_TASK BRIEF_.
Transcribe every line of the listing below word for word, leaving out the pictures.

Stored entries:
━━━━

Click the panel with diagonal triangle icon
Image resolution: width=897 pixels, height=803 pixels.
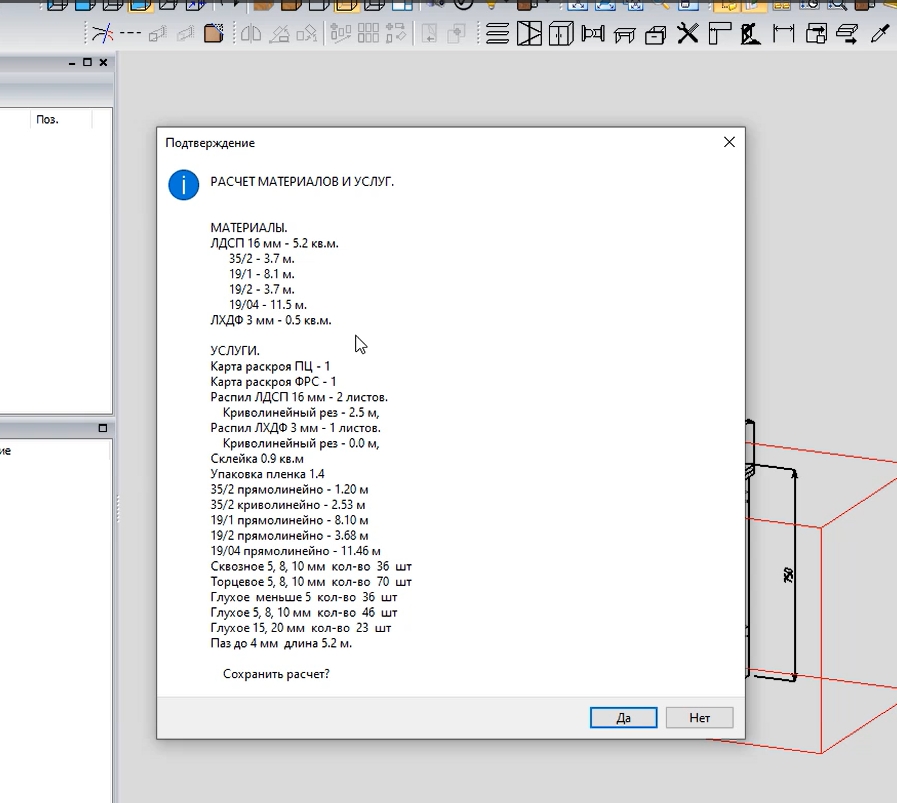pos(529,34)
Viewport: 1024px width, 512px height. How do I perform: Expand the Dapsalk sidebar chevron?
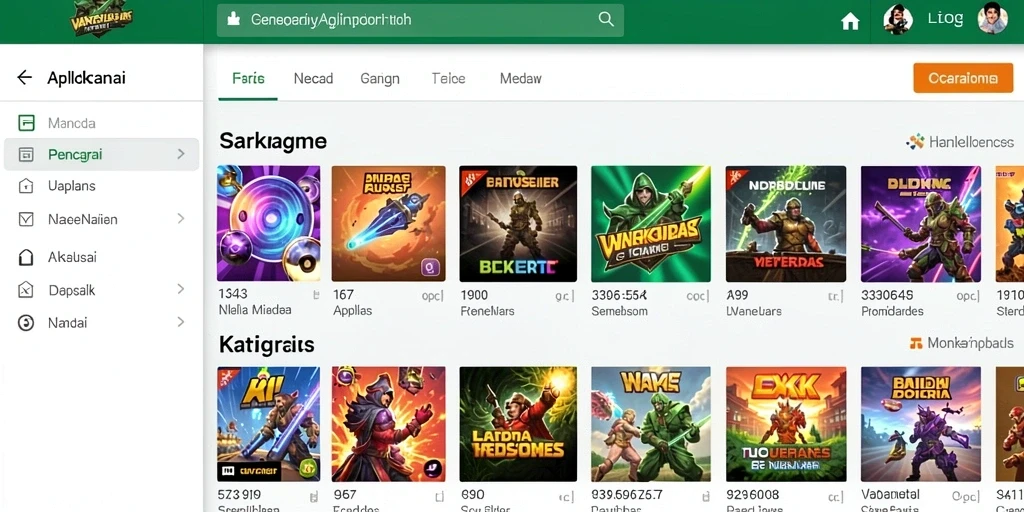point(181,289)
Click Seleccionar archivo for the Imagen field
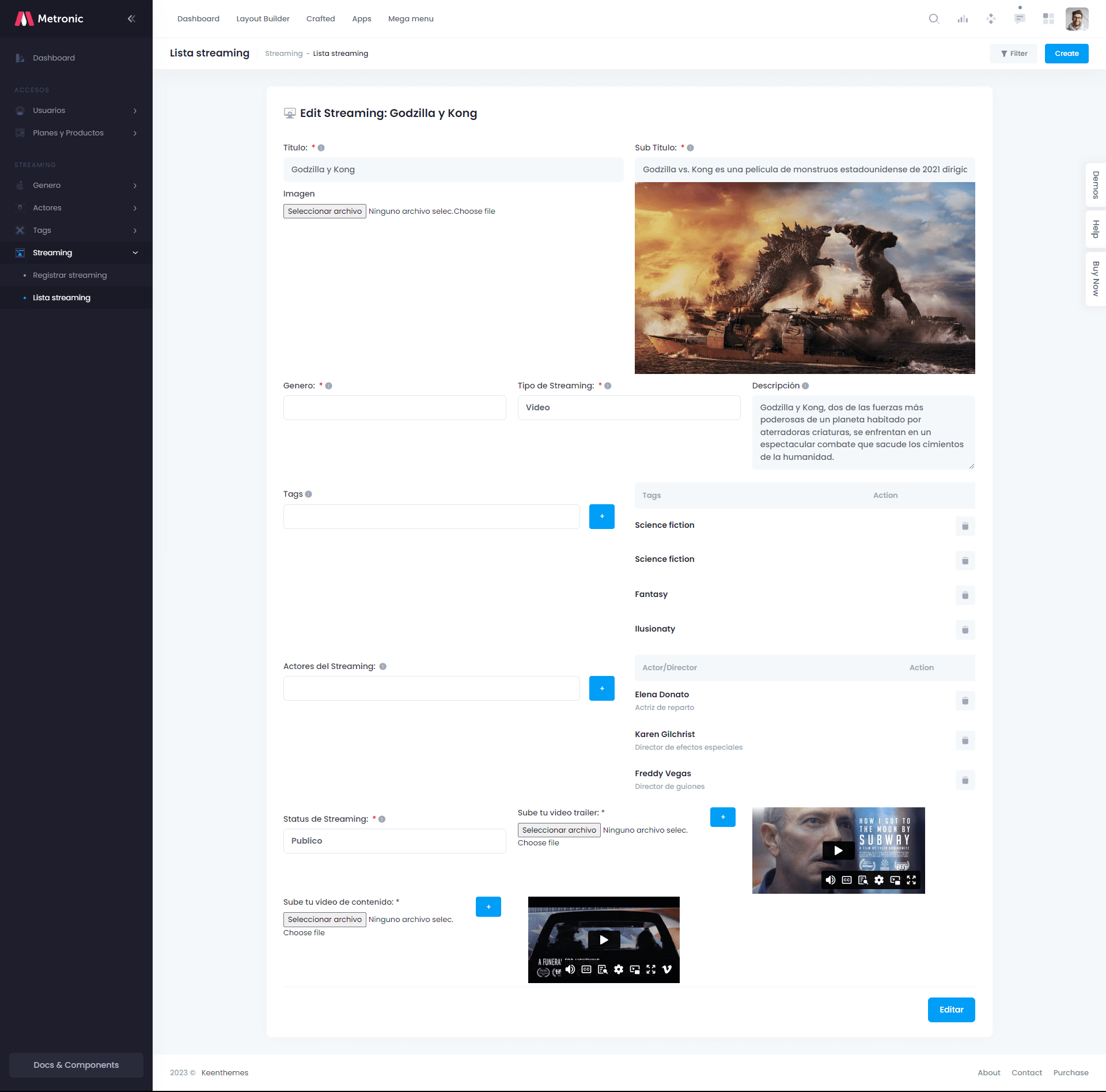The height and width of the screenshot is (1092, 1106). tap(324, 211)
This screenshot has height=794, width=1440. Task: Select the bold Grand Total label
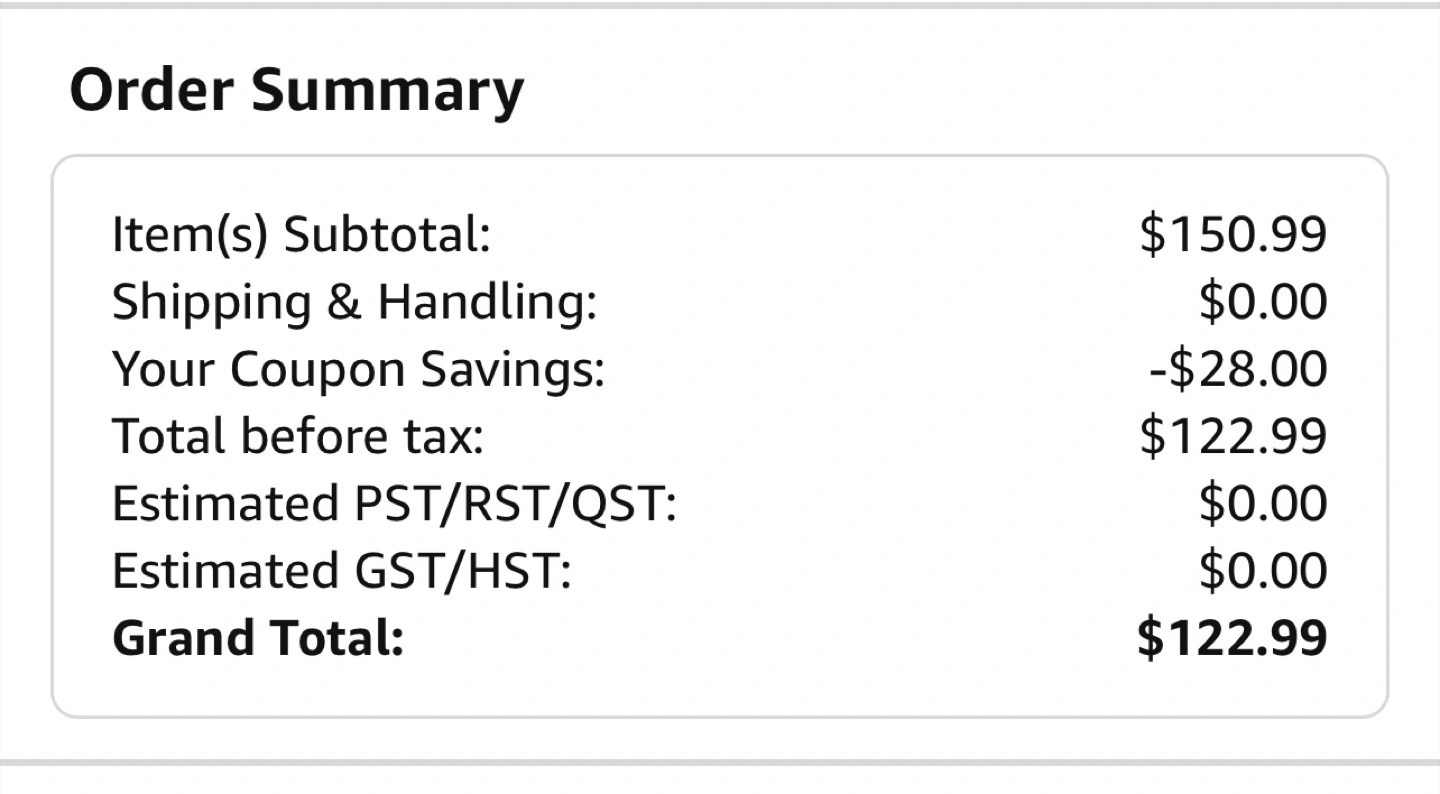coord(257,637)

━━━━

_RESULT FOR THIS TASK_.
Click the panel with diagonal triangle icon
Image resolution: width=897 pixels, height=803 pixels.
pos(529,34)
Viewport: 1024px width, 512px height. How do I perform: Expand the Dapsalk sidebar chevron?
point(181,289)
Click Seleccionar archivo for the Imagen field
The height and width of the screenshot is (1092, 1106). tap(324, 211)
This screenshot has height=794, width=1440. Task: Select the bold Grand Total label
coord(257,637)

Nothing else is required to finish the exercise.